I think the thing that I find most interesting is how excited we both are when we start to talk. The thrill of the first [Skype session] is still there. It seems crazy to be able to talk with someone half a world away, et en francais!
The Skype went really well, I think. When we started talking, I couldn’t catch what she was saying, but I finally did. She was asking about my swim meet, but she was using a phrase I didn’t recognize… this is what she said, both during the Skype and in the email: “C’est déroulée la compétition (match de natation) vas-tu competir pour les regionals? et les regionals vont se déroulés quelle date précisément?” It was all words that I knew, but the way she said it and the phrasing caught me off guard.
We talked about traditional clothing also. I told her about a sweater I have from Norway, because my family is very Norwegian. She explained a “kaaba” to me. It is a wrap dress. She also said she might wear it for our next “seance”.
I feel like I’m getting a little better at understanding her French. In the first Skype it was a little frustrating to me that I had to keep on asking her to repeat herself. But now, I think I’m catching on to her conversational French.”
Posted November 24 2012 by heather | Filed under: Organization updates.
A huge thanks to everyone who participated in Give to the Max Day on November 15! Your outpouring of generosity enabled us to raise $1,425—easily surpassing our goal of $1,000.
The 4th annual day of nonprofit giving in the state of Minnesota broke new records—53,339 donors gave $16 million to 4,381 different organizations. GiveMN, the sponsor for Give to the Max Day, created this video to thank everyone who participated.
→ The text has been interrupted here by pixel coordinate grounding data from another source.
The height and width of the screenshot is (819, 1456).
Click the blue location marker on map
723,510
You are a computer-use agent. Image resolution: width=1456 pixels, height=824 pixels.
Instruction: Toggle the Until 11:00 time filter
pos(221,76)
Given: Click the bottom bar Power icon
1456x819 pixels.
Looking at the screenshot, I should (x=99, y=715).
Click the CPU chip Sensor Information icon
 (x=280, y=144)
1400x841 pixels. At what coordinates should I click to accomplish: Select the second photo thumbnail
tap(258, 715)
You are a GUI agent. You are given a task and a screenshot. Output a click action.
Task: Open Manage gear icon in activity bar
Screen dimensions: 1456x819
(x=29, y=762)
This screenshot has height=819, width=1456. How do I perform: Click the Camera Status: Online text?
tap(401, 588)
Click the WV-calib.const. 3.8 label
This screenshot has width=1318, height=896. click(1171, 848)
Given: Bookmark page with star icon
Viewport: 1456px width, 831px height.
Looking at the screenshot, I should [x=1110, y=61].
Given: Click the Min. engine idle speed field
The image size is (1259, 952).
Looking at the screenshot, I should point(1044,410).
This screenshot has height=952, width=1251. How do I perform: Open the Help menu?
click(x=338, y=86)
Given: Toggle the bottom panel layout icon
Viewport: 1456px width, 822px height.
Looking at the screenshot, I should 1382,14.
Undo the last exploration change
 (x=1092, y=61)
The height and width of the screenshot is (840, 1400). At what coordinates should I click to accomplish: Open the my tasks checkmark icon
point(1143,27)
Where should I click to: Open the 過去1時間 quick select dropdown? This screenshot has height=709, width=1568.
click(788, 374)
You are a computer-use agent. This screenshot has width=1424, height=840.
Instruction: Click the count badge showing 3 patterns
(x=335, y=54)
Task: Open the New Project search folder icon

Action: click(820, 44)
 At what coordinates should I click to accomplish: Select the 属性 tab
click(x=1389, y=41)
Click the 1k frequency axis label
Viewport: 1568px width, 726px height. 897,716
We extend our gratitude to everyone both within and outside Minnesota’s borders who made it a success!
Three of Opportunity Africa’s Give to the Max Day donors also stepped forward as Partners for Scholars’ Success. They are now in the process of connecting with the students they will partner with for the rest of the school year. We can’t wait for these students and partners to get to know each other!
Without your generous support of Opportunity Africa and these students, our work wouldn’t be possible. In this week of Thanksgiving, we’re thankful for YOU!